PPE – Pracowniczy Program Emerytalny
Warto także wspomnieć o pracowniczym programie emerytalnym. Nie każdy może z niego skorzystać, gdyż jego otwarcie leży w gestii pracodawcy. W przeciwieństwie do IKE i IKZE, PPE nie jest indywidualną, a grupową formą oszczędzania na emeryturę w zakładach pracy. Organizowana jest przez pracodawcę, który w porozumieniu ze swoimi pracownikami potrąca składkę z wypłaty. Do programu mogą przystąpić pracownicy zatrudnieni w wyniku zawarcia umowy o pracę, powołania, wyboru, mianowania, spółdzielczej umowy o pracę, umowy zawartej w wyniku powołania lub wyboru do organu reprezentującego osobę prawną, a także członkowie rolniczej spółdzielni produkcyjnej lub spółdzielni kółek rolniczych. Aby przystąpić do programu, pracownik powinien być zatrudniony u danego pracodawcy nie krócej niż 3 miesiące, chyba że umowa zakładowa zawiera inne postanowienia odnośnie długości wymaganego stażu pracy. Ze względu na emerytalny cel PPE, nie może do niego przystąpić pracownik, który ukończył 70 rok życia. Zatrudnienie u kilku pracodawców pozwala na możliwość udziału w PPE prowadzonym przez każdego z nich. Należy jednak pamiętać, że nie każda firma organizuje PPE. Odłożonymi pieniędzmi zarządzają TFI lub fundusze ubezpieczeniowe. Zyski osiągnięte na PPE nie podlegają podatkowi Belki, jeśli nie wyciągniemy ich z konta do emerytury.
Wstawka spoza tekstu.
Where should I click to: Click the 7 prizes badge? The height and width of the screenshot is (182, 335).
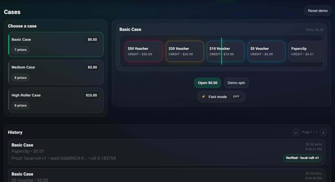(20, 50)
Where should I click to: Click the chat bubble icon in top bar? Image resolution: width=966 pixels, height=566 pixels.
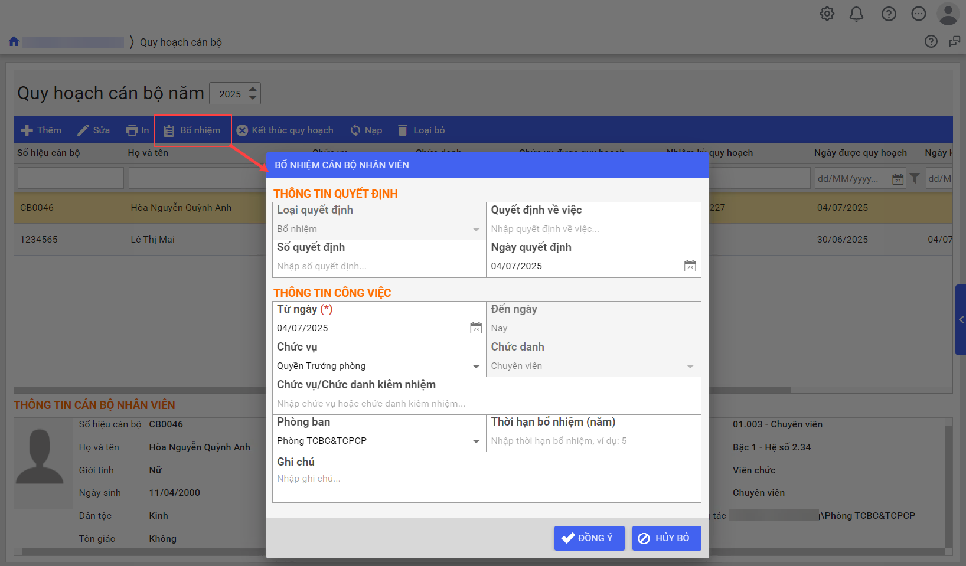coord(918,14)
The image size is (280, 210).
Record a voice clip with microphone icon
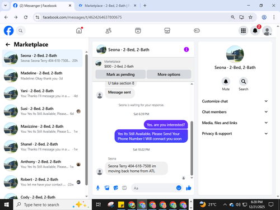98,188
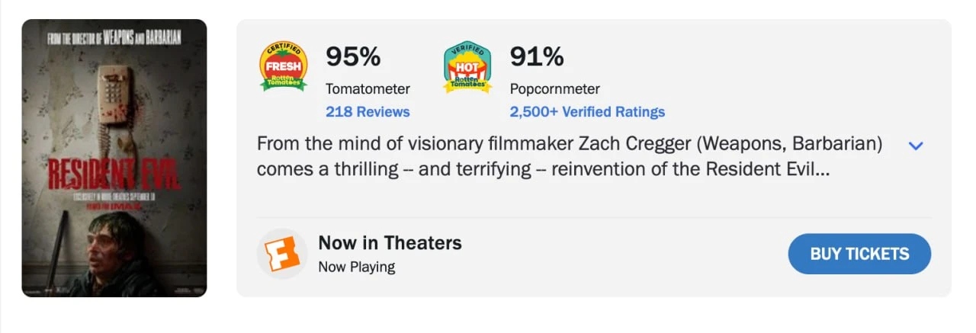Select the Popcornmeter label

554,89
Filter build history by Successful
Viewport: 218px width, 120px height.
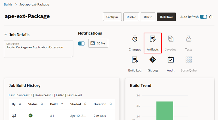click(x=25, y=95)
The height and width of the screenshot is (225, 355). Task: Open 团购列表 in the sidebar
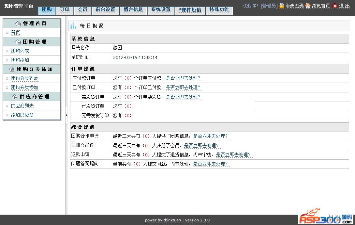(20, 51)
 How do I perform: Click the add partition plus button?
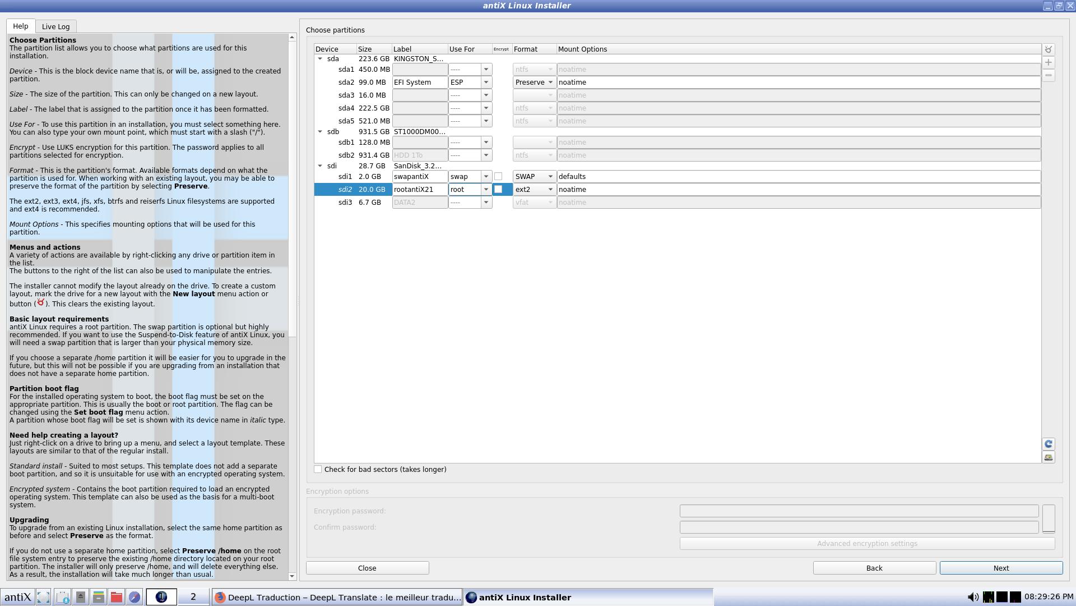pos(1048,62)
Osoby, które zdecydują się na oszczędzanie w III filarze będą w o wiele korzystniejszej sytuacji niż Ci, odprowadzający tylko obowiązkowe składki. Pieniądze z ZUS i OFE jakie będziemy dostawać na emeryturze będą prawdopodobnie równe około 40% średnich zarobków w ciągu życia. Dlatego, aby nie doświadczyć dramatycznego spadku jakości życia na emeryturze, warto rozpocząć odkładanie nawet niewielkich kwot możliwie jak najszybciej (najlepiej zaraz po wejściu na rynek pracy), w jakiejkolwiek z wymienionych powyżej sposobów.